Unit 42’s analysis not only delves deep into the tools and strategies employed by this mysterious APT group but also offers a comprehensive timeline of observed operations, presenting a valuable repository of indicators for potential defenders.
Palo Alto Networks customers benefit from advanced threat protection against the identified threats through various security solutions, underscoring the importance of a robust cybersecurity posture in today’s threat landscape.
The threat actor responsible for CL-STA-0046 initiated their intrusion by deploying web shells on a compromised server.
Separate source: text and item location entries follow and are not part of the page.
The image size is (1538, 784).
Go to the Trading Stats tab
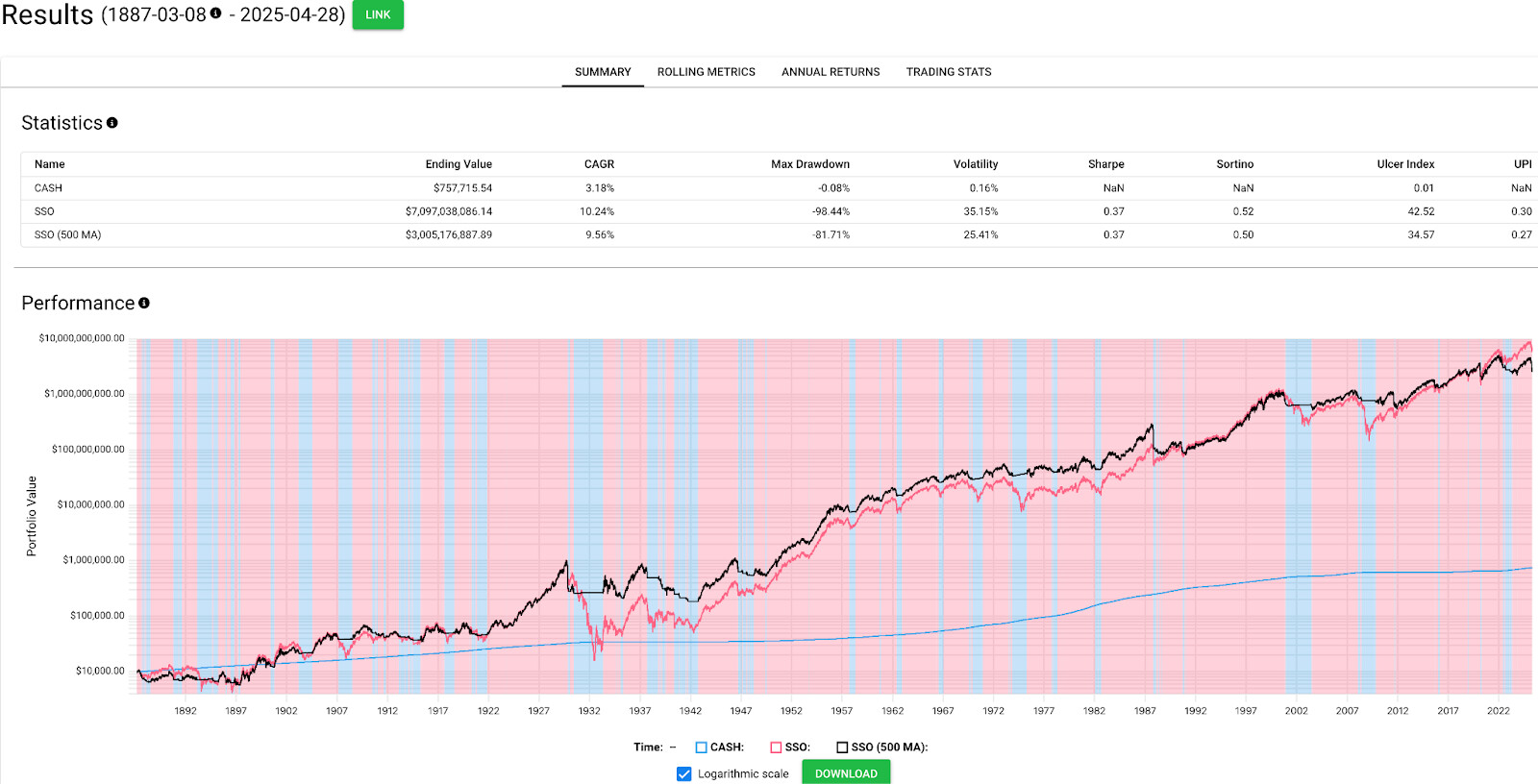(948, 72)
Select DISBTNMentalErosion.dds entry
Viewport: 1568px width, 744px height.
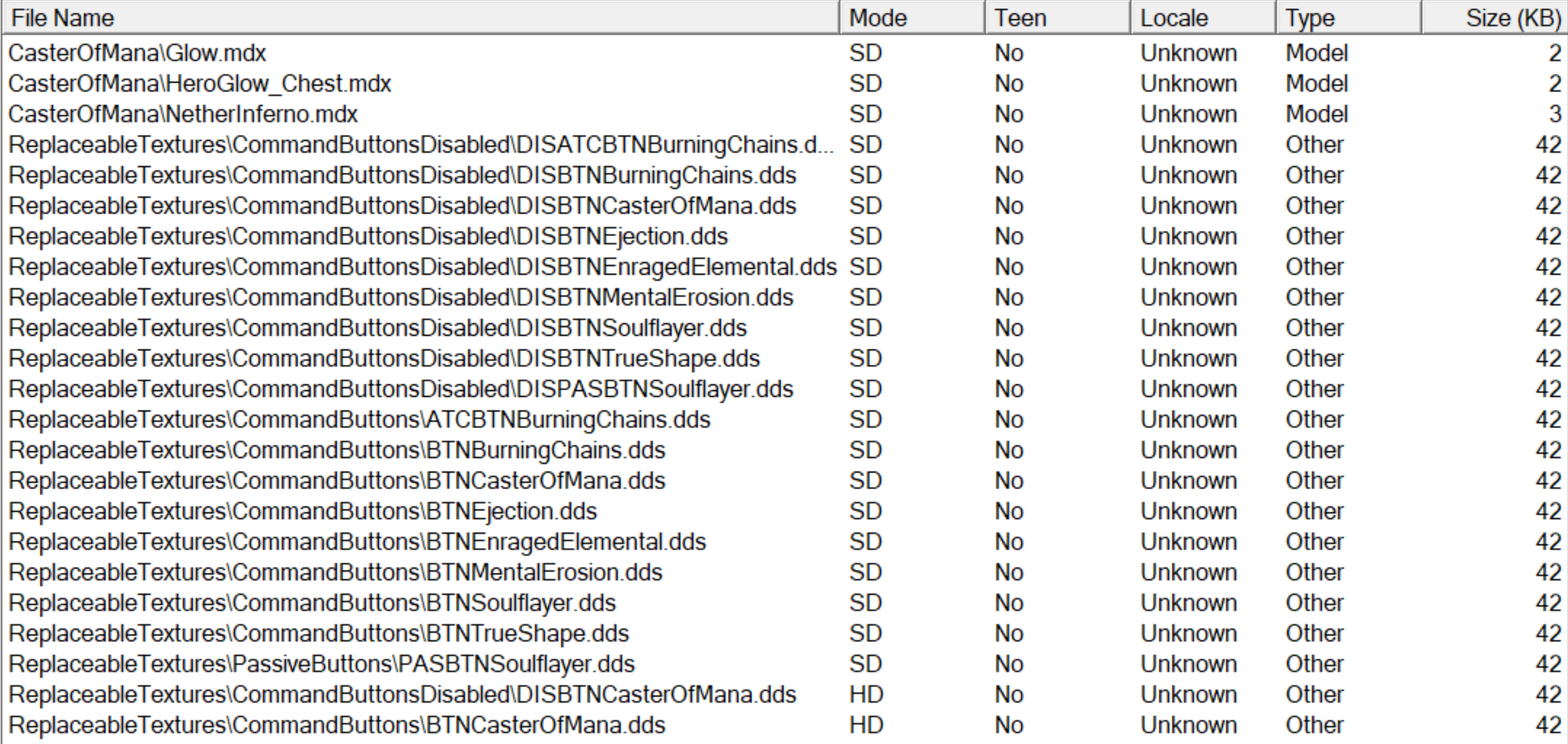coord(401,297)
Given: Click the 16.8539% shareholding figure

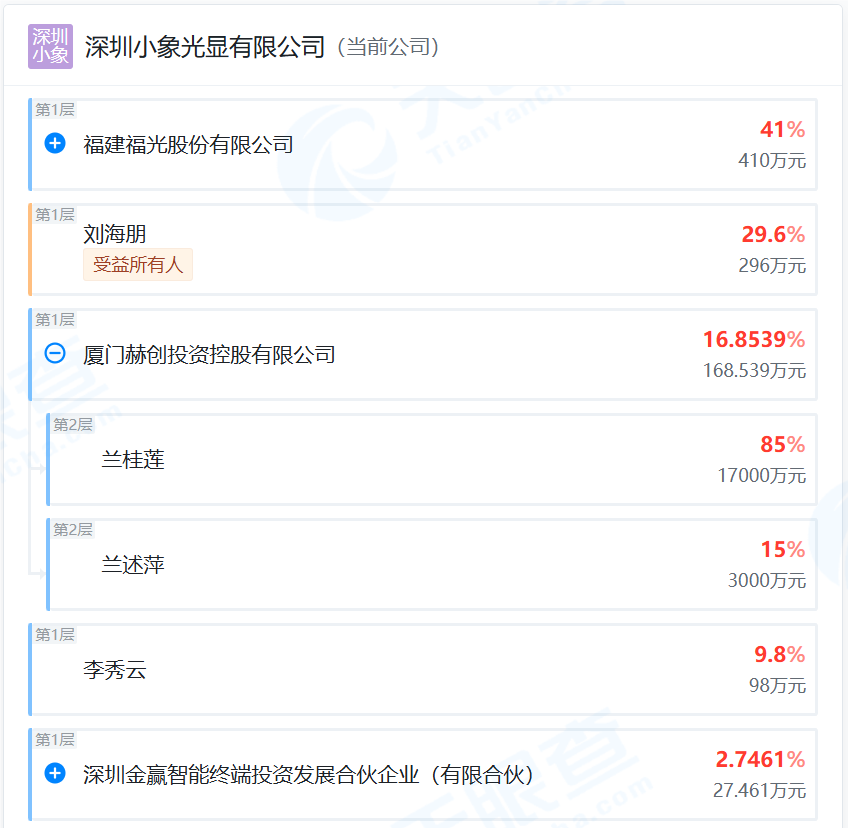Looking at the screenshot, I should click(753, 340).
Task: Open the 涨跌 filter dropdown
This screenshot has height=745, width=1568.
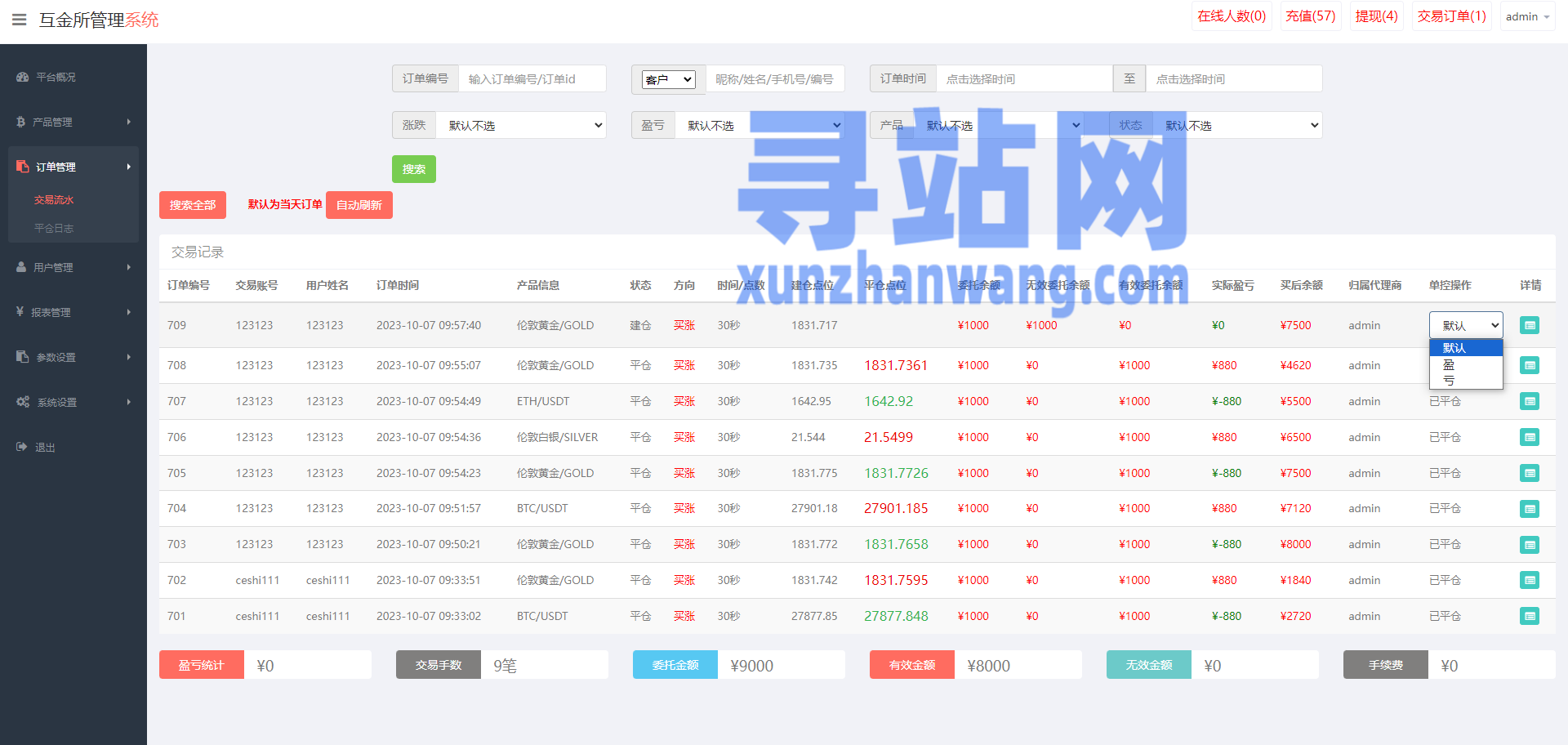Action: pos(521,125)
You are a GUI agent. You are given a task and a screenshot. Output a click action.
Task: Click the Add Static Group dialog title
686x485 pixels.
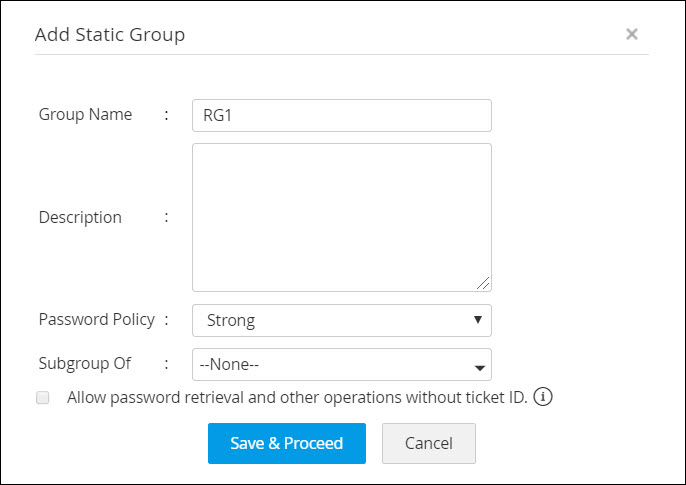pyautogui.click(x=110, y=34)
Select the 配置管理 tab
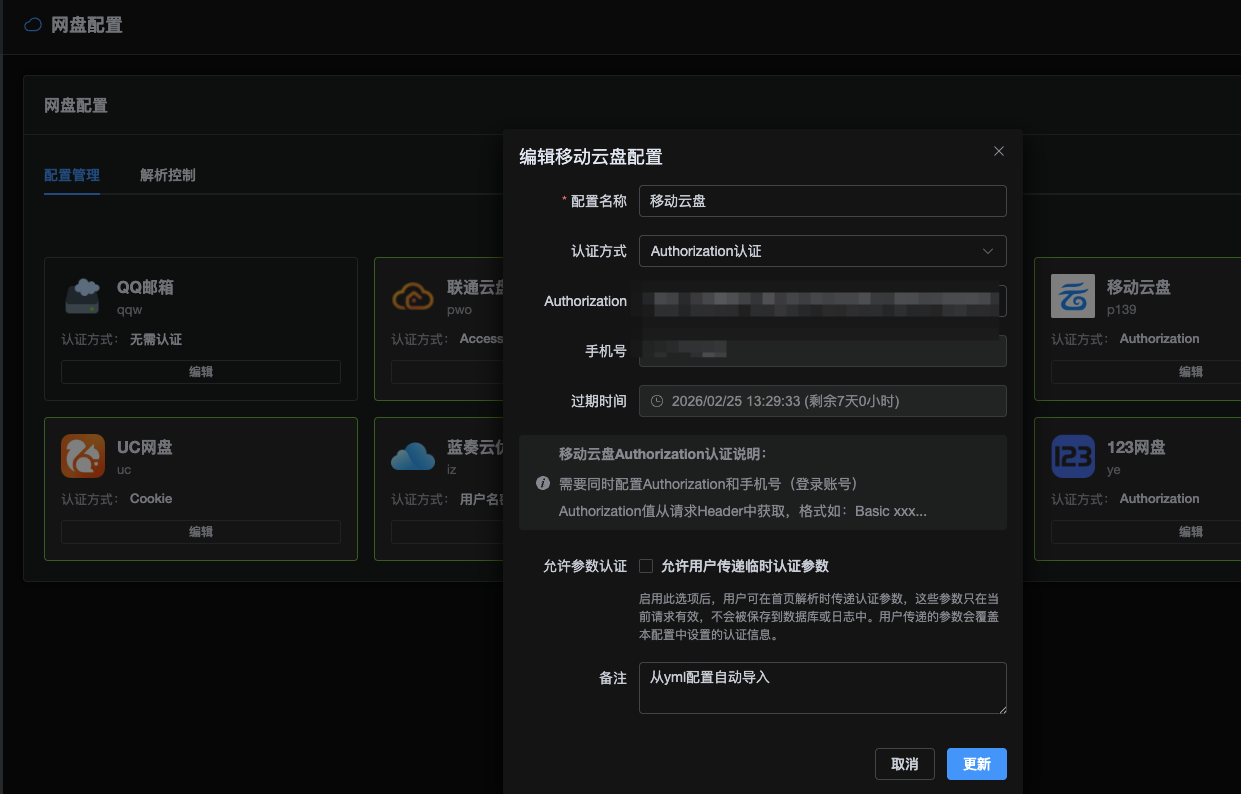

These web shells included ‘reGeorg,’ ‘China Chopper,’ and ‘AspxSpy,’ with one of the AspxSpy web shells previously linked to Iron Taurus (aka APT 27). However, this particular web shell’s public availability disqualifies it from attribution considerations.
The attackers proceeded to conduct lateral movement through SMB and performed reconnaissance commands, extracting crucial information about their target. Some instances involved the delivery of additional tools, such as ‘demo.exe,’ alongside attempts at privilege escalation using the ‘Potato Suite’ (JuicyPotato, BadPotato, and SweetPotato).
To secure their foothold, the attackers downloaded a series of tools, including ‘OwlProxy,’ ‘SessionManager,’ ‘Cobalt Strike,’ ‘SpoolFool,’ and ‘EarthWorm.’ These tools, some rarely seen in previous attacks, signify a sophisticated approach to intrusion.
‘SessionManager,’ a custom backdoor employed by the Gelsemium APT group, allows for remote command execution and file manipulation on web servers, all while utilizing the server as a proxy for communication with other network systems. This particular backdoor was previously documented in government, military, and industrial compromises.
‘OwlProxy,’ another unique tool, acts as an HTTP proxy with backdoor capabilities. Although first discovered in 2020 in an attack against the Taiwanese government attributed to Gelsemium, this variant of OwlProxy exhibits custom features that expand the actor’s proxy capabilities.
The attackers attempted to execute ‘Artifactd.exe,’ a Cobalt Strike beacon, and ‘EarthWorm,’ a SOCKS tunneler. These tools aimed to facilitate communication with their command and control servers.
Additionally, ‘SpoolFool,’ a local privilege escalation (LPE) proof of concept (PoC), was employed to exploit CVE-2022-21999 (Windows Print Spooler Elevation of Privilege Vulnerability) to create a local administrator user.
Unit 42’s attribution of CL-STA-0046 activities to the Gelsemium APT group is supported by the unique combination of tools, particularly ‘SessionManager’ and ‘OwlProxy.’ This combination has only been publicly associated with the Gelsemium APT group. The victimology aligns with Gelsemium’s past targets in Southeast Asia.
The emergence of the Gelsemium APT group in a rare Southeast Asian attack underscores the need for heightened security measures, continuous monitoring, and proactive threat intelligence sharing among government bodies and affected industries in the region.
By adopting a multilayered defence approach and staying informed about evolving threats, organizations can fortify their cybersecurity against persistent adversaries like Gelsemium.